■ **Text excerpt**
START
Ruins & Entropy Part 2
Part 2 of a two part programme curated by Aoife Desmond. Introduced by Dr. Declan Long (Co-director, MA Art in the Contemporary World, NCAD) 6.30pm / Tuesday 26 FebruaryIrish Film Institute - 6 Eustace Street, Temple Bar, Dublin.
EFC and IFI present Ruins & Entropy Part 2. Part 2 continues the
thread explored in Part 1 which focused on Robert Smithson’s art practice and
theory. Part 2 focuses on contemporary filmmakers; Emily Richardson, Ben
Rivers and Patrick Keiller and their exploration of decay and impermanence
within the contemporary landscape. A selection of four films from these
filmmakers combines architectural residue and history with a wandering or
drifting protagonist and his/her poetic overview. The locations range from
Hackney in London and Oxford Ness a disused military site in England to a wide
ranging European tour and a fragmented tour of Britain ending up in the Isle of
Mull.
Image courtesy of Emily Richardson and LUX London
MEMO MORI (EMILY RICHARDSON)
23
min, video, colour, sound, 2009
With
commentary and readings from Hackney, That Red Rose Empire by Iain Sinclair
Image courtesy of Emily Richardson and LUX London
COBRA MIST (EMILY RICHARDSON)
6
min 45 sec, 16mm anamorphic, colour, sound, 2008
The
soundtrack is composed by Benedict Drew from sound recordings taken from Orford
Ness by Chris Watson.
Image courtesy of Ben Rivers and LUX London
I KNOW WHERE I’M GOING (BEN RIVERS)
29mins, 16mm (anamorphic ratio), colour, sound (optical, UK 2009
“What
would be left of human action, human traces, human constructions, human
buildings and wider ripple effects of humans after that length of
time..¦assuming, that humans disappear in the geologically near future.”
A
fragmented road trip through Britain on the peripheries. Down empty roads, off
in the wilderness, a few lone stragglers. My first stop geologist Jan
Zalasiewicz, talking about the Earth in One-hundred millions years time.
Powell
& Pressburger’s heroine in their magical I Know Where I’m Going (1945)
knows exactly where she’s going, and she tries to get there with stoic
pig-headedness, but of course she never does. I decided to follow her lead and
make my destination the same as hers, but with every intention of getting lost,
following false leads, and trusting in the laws of serendipity, while winding
my way through an almost abandoned, devastated Britain, to the Isle of Mull. My
first stop was with Jan Zalasiewisz, a geologist who had been trying to imagine
the Earth in one-hundred million years, which seemed like as good a start as
any.
END
■ **Data extract**
START
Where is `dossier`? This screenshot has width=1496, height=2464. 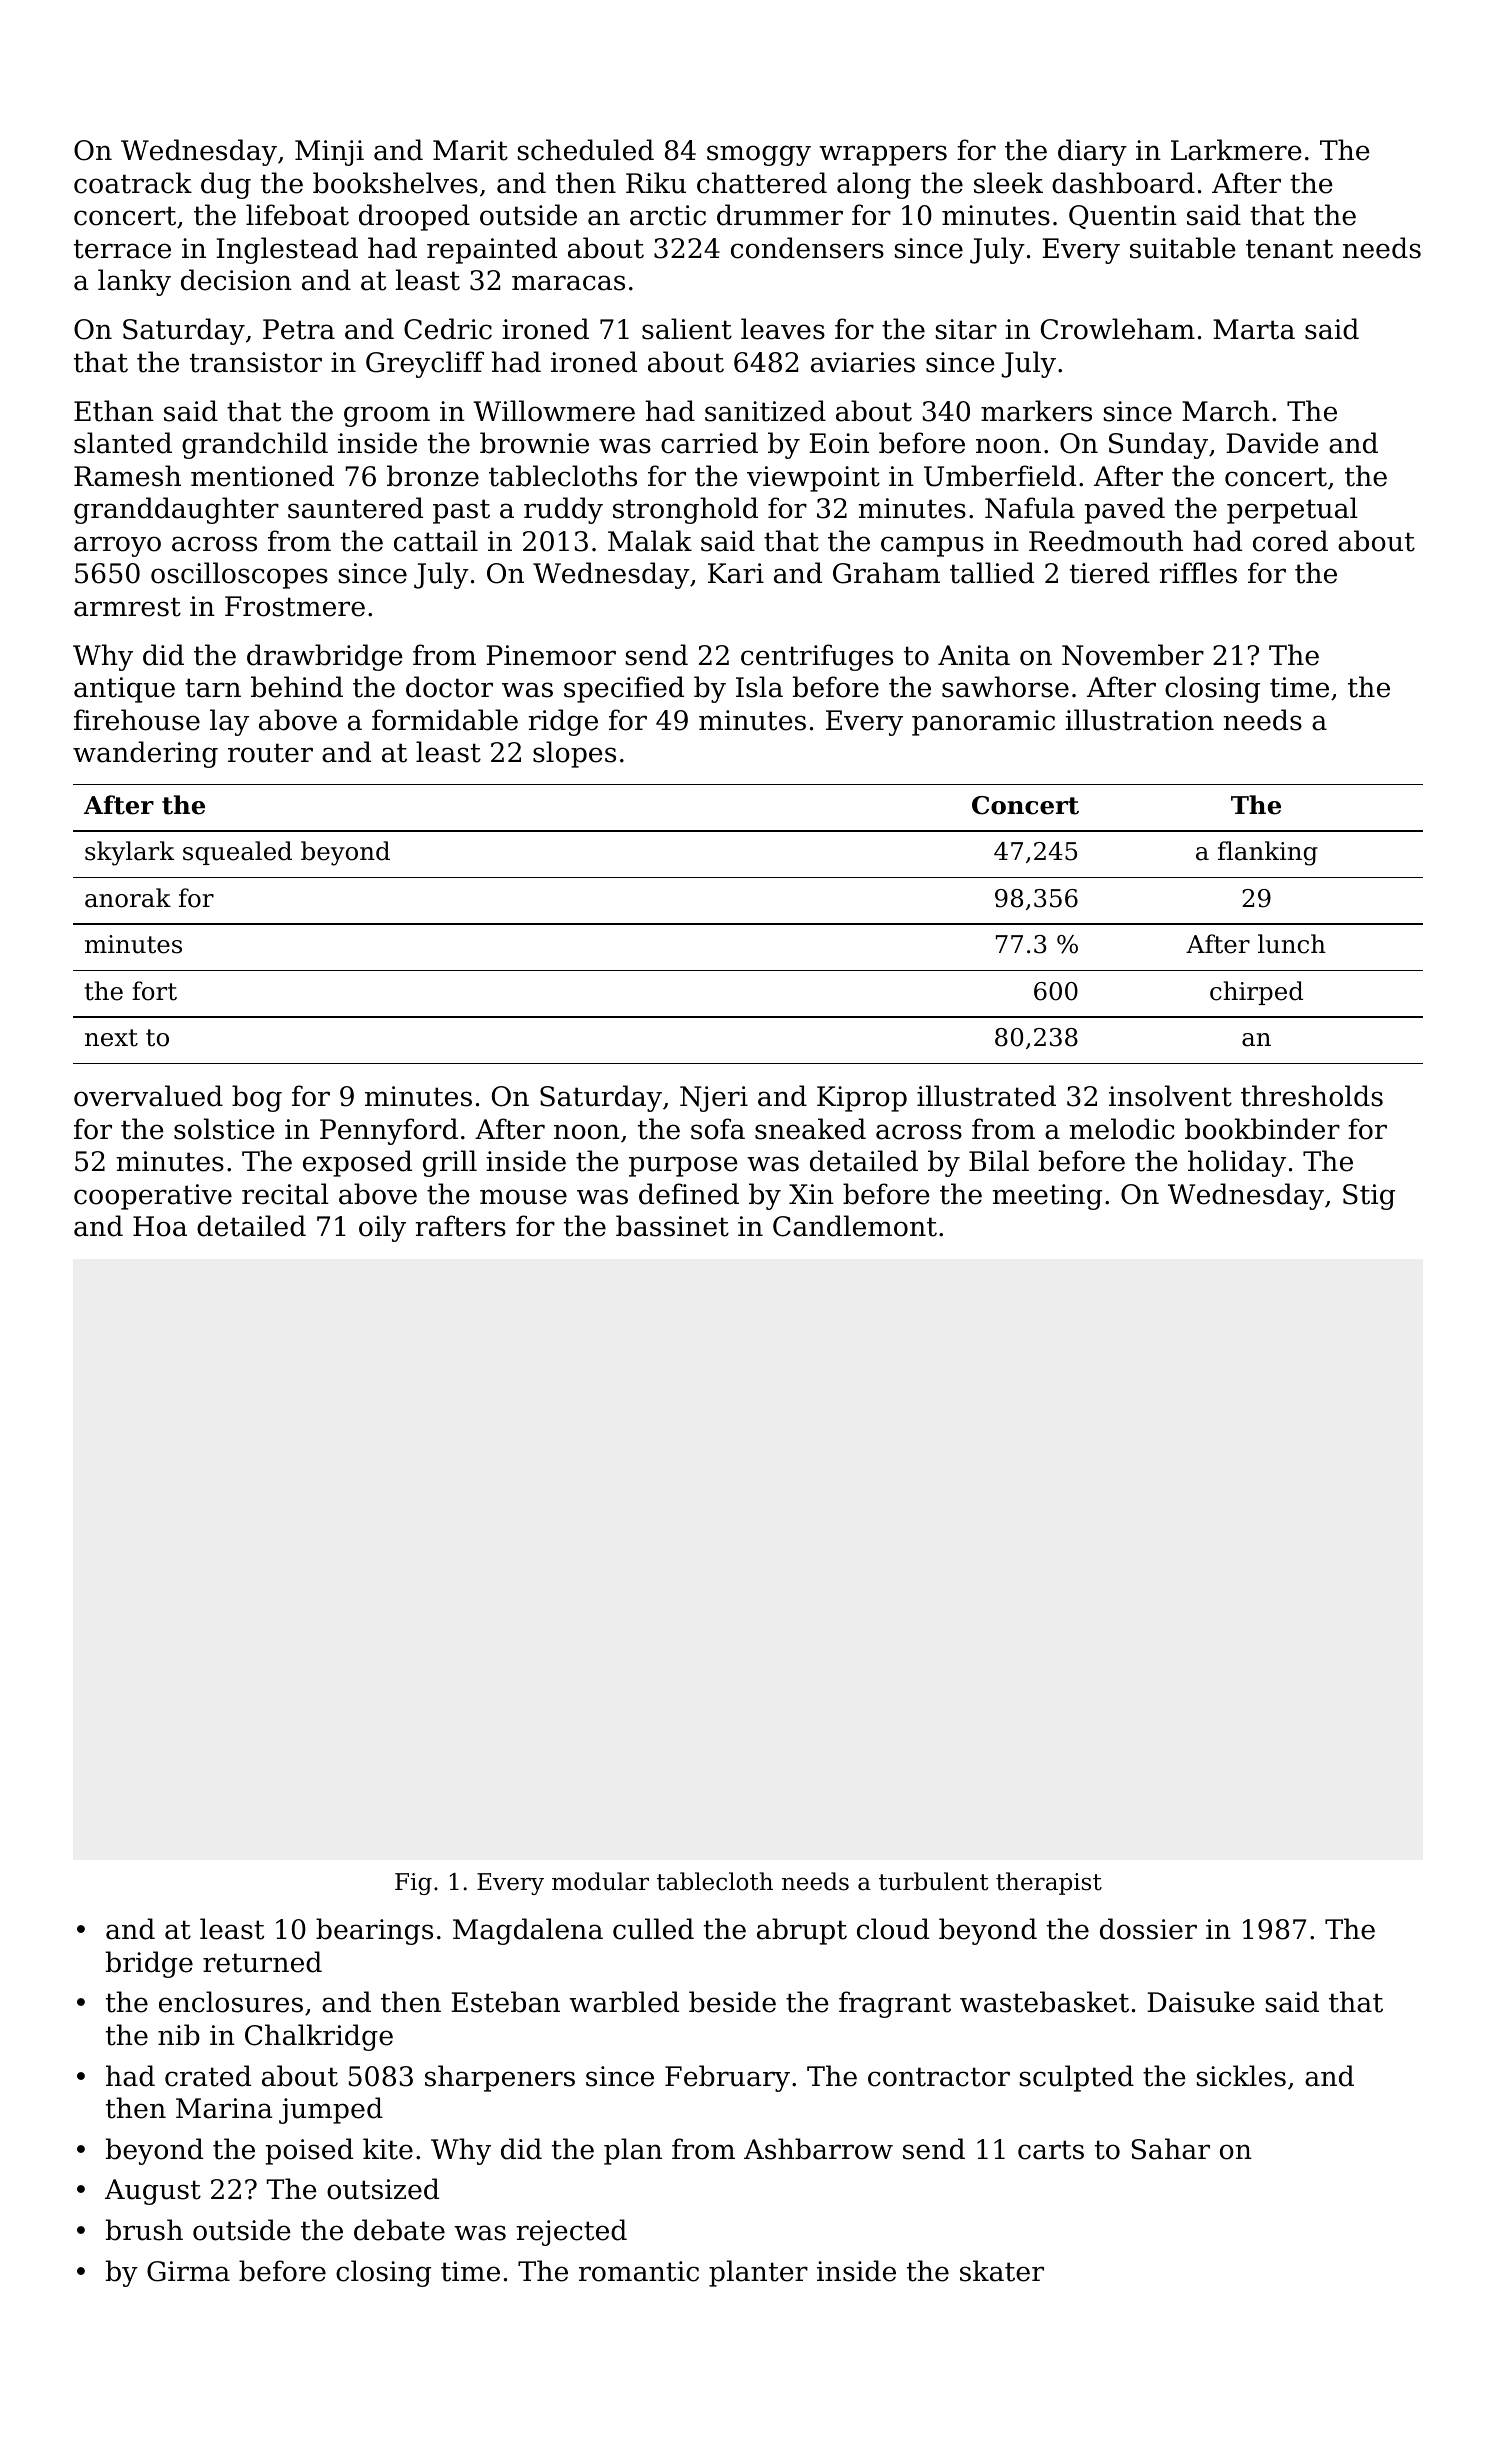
END
■ **What is being asked**
Answer these questions from the film programme notes, one answer per line:
(a) Who introduces the programme?
(b) Who composed the soundtrack for Cobra Mist?
(c) What is the destination of the road trip in I Know Where I'm Going?

■ **Response to this exercise**
(a) Dr. Declan Long
(b) Benedict Drew
(c) The Isle of Mull